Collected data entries
_ _ _ _
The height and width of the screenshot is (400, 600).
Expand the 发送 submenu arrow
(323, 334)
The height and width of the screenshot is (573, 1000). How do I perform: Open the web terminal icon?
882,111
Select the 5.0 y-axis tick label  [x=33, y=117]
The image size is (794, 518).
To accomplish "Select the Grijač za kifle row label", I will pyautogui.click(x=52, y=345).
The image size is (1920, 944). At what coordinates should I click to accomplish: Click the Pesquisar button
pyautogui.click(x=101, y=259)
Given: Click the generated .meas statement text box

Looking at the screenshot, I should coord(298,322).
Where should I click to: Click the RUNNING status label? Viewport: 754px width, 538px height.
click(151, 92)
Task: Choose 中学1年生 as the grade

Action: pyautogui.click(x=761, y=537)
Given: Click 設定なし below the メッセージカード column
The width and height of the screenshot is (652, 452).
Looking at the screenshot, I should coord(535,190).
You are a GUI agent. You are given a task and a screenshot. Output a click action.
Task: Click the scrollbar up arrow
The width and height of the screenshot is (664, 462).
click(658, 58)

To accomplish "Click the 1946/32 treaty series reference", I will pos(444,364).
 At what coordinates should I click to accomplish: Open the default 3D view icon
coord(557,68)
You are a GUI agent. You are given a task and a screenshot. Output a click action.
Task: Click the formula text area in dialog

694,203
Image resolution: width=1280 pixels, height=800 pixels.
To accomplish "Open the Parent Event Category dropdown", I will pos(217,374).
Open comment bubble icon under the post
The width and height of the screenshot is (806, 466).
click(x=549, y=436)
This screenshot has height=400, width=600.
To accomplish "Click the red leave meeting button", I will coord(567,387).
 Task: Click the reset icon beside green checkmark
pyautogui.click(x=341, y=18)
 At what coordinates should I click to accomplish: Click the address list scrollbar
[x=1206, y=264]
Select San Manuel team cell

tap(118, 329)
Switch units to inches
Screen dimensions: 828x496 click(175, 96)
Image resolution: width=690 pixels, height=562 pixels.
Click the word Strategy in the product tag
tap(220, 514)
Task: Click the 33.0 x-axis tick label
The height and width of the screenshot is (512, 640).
_ _ _ _
▶ [Task to complete]:
In the entries above, tally the lines containing the word "axis" and return only the tally.

▶ [Solution to this exercise]:
2